ESTRATTO DEL TESTO –

Nei giorni di sequestro, Amin è stato recluso in luoghi diversi e brutalmente torturato dai suoi rapitori. Durante la tortura, i Ranger e altre agenzie di sicurezza del Pakistan lo hanno accusato di crimini atroci che non ha mai commesso, e hanno cercato di costringerlo a confessare. Ma nonostante l’estrema tortura e le minacce di morte, ha rifiutato di confessare quelle accuse e ha continuamente affermato di non aver mai commesso alcun crimine in vita sua. Egli ha detto:
“Sono un attivista politico legato alla TMI e non ho nulla a che fare con alcuna banda criminale o persone che svolgono attività criminali”.
Era del tutto possibile che le torture sarebbero continuate per molti altri mesi o addirittura anni; o che Amin potesse essere semplicemente ucciso e gettato in una strada di Karachi. Tuttavia, la campagna dei compagni della TMI in Pakistan e in tutto il mondo lo ha salvato. I suoi rapitori sono stati costretti a liberarlo e ora è tornato a casa.

Voci della raccolta
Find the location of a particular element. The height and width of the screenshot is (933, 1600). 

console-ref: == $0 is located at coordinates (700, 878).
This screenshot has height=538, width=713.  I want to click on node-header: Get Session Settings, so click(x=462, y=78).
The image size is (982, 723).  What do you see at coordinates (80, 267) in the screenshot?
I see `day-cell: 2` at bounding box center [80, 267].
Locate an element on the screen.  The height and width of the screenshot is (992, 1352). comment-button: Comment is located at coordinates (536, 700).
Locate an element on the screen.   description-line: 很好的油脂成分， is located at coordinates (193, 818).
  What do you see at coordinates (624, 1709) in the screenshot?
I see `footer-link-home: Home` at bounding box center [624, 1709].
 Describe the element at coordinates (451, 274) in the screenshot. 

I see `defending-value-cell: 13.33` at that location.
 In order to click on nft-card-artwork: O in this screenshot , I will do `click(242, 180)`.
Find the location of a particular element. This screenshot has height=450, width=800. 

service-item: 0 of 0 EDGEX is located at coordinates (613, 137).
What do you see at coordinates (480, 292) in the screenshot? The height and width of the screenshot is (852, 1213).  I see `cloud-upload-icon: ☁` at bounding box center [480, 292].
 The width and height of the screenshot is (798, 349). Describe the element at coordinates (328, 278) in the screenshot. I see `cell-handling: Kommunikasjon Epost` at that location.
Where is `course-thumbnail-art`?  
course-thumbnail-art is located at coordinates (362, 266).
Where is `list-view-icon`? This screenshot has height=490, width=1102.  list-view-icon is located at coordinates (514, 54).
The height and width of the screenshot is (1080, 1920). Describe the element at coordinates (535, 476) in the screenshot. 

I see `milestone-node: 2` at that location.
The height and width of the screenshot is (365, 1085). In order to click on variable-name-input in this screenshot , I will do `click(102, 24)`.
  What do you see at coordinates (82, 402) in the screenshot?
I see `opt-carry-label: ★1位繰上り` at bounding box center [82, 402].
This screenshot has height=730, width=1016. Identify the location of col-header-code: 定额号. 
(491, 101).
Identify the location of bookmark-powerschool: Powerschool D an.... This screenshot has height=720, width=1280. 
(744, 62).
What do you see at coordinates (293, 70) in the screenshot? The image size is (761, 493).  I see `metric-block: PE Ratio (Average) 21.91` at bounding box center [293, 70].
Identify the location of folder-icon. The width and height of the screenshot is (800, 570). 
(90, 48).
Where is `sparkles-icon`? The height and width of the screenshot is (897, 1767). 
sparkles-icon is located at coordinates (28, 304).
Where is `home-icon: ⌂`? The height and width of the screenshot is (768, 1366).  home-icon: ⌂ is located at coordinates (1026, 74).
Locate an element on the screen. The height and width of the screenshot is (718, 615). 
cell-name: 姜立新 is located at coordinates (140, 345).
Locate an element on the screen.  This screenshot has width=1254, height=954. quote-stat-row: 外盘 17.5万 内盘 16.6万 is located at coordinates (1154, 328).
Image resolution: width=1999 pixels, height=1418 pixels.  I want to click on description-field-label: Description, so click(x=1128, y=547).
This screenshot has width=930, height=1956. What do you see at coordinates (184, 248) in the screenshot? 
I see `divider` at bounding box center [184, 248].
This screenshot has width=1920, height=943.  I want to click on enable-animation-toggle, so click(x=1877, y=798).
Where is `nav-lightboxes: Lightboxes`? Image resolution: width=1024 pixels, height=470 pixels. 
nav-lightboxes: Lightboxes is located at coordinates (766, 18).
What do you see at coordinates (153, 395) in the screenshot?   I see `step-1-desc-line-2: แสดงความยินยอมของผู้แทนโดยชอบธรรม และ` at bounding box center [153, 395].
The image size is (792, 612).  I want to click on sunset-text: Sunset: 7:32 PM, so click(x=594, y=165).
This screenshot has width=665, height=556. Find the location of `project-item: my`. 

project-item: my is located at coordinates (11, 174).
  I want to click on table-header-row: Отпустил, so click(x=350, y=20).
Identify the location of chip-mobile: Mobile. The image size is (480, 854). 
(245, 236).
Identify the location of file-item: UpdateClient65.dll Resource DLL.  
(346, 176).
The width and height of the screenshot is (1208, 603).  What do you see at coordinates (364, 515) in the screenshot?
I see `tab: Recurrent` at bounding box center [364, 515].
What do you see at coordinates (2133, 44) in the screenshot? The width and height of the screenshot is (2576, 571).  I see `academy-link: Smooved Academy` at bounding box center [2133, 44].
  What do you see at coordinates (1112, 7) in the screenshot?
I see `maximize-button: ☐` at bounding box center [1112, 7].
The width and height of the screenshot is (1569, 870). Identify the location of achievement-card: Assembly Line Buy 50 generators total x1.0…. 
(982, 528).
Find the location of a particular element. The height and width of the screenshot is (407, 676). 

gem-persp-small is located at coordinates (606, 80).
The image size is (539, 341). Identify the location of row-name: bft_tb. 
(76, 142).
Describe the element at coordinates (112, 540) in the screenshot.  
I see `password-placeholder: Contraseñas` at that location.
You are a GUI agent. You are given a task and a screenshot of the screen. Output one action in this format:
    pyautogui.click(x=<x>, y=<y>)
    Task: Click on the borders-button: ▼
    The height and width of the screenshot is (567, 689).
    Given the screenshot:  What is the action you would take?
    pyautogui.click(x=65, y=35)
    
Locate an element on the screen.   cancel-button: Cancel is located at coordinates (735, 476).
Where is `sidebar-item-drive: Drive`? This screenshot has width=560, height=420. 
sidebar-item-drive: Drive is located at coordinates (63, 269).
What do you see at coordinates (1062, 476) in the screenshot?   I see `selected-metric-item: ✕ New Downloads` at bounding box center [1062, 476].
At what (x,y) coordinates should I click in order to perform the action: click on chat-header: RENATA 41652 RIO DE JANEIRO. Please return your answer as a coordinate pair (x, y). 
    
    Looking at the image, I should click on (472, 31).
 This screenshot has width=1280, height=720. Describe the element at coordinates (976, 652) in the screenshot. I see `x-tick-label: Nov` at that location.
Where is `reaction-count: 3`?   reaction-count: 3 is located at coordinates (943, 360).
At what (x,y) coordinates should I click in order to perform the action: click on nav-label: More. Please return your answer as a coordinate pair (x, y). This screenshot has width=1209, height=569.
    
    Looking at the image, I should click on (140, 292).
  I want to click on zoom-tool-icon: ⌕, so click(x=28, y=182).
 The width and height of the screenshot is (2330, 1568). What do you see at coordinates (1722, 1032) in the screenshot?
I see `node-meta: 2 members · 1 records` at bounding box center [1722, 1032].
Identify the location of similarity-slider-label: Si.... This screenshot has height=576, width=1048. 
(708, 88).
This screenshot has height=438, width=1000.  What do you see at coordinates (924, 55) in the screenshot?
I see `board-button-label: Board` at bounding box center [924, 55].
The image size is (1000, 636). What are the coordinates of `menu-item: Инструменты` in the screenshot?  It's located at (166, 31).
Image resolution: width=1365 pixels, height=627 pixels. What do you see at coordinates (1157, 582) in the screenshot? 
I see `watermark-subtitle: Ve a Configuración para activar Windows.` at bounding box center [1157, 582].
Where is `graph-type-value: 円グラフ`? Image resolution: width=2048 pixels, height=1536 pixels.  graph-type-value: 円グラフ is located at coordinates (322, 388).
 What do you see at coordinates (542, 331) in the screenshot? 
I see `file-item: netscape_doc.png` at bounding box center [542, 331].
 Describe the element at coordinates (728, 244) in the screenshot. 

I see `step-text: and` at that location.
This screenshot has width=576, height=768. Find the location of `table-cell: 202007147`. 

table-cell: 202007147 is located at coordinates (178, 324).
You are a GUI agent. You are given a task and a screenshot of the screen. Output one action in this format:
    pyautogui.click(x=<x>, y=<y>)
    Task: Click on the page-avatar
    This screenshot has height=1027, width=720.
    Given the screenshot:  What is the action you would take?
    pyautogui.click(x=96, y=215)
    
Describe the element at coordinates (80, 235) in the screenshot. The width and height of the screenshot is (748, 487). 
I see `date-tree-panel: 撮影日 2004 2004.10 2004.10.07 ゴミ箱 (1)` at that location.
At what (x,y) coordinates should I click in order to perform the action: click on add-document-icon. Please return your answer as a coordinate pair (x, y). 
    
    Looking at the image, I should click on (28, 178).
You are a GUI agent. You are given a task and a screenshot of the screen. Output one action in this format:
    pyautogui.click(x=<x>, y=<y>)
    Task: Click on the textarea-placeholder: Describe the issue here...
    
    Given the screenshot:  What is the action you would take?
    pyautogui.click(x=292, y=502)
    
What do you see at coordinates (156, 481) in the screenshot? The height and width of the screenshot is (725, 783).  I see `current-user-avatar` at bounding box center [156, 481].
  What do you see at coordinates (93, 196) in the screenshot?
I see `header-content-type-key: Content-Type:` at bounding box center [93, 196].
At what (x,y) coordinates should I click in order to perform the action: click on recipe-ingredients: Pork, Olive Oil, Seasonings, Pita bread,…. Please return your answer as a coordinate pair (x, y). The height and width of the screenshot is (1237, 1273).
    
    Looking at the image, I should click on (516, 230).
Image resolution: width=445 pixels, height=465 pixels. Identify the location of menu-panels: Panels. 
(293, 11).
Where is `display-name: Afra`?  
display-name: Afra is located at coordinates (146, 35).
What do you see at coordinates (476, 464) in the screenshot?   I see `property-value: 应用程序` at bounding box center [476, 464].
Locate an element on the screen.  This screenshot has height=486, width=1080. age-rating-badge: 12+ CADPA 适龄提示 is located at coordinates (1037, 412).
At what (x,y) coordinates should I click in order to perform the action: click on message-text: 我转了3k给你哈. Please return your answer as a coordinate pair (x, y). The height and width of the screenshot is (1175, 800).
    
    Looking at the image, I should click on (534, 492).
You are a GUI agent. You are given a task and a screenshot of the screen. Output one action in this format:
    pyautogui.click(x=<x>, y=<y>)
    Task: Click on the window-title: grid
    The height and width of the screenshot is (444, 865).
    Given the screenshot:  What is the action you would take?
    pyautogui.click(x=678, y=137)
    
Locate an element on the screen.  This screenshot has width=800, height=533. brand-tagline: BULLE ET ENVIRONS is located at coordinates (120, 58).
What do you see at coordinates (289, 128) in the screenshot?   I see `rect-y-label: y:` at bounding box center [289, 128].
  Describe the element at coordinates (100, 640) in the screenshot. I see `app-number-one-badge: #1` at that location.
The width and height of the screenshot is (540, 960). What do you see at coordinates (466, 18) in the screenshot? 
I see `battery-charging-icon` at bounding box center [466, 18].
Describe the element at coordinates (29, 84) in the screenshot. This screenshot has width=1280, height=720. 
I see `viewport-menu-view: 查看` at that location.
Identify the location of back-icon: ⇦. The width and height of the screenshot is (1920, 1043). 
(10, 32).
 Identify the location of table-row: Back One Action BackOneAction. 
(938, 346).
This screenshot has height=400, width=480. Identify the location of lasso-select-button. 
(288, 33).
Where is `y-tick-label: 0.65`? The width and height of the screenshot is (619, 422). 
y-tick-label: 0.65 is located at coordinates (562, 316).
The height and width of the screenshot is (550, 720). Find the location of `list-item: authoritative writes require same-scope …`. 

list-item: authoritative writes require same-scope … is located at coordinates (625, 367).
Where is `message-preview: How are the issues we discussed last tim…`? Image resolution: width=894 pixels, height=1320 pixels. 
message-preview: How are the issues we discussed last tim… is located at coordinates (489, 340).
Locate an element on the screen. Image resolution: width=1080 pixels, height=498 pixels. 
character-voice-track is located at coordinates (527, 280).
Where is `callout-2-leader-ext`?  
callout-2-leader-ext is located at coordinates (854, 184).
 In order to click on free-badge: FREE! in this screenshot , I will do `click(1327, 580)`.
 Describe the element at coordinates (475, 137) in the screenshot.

COMPITO ASSEGNATO – Puoi trascrivere fedelmente il passo del testo sul sequestro di Amin che va da "Era del tutto" a "tornato a casa."? I dati costituiscono materiale a sé, distinto dal testo.

RISPOSTA AL COMPITO –
Era del tutto possibile che le torture sarebbero continuate per molti altri mesi o addirittura anni; o che Amin potesse essere semplicemente ucciso e gettato in una strada di Karachi. Tuttavia, la campagna dei compagni della TMI in Pakistan e in tutto il mondo lo ha salvato. I suoi rapitori sono stati costretti a liberarlo e ora è tornato a casa.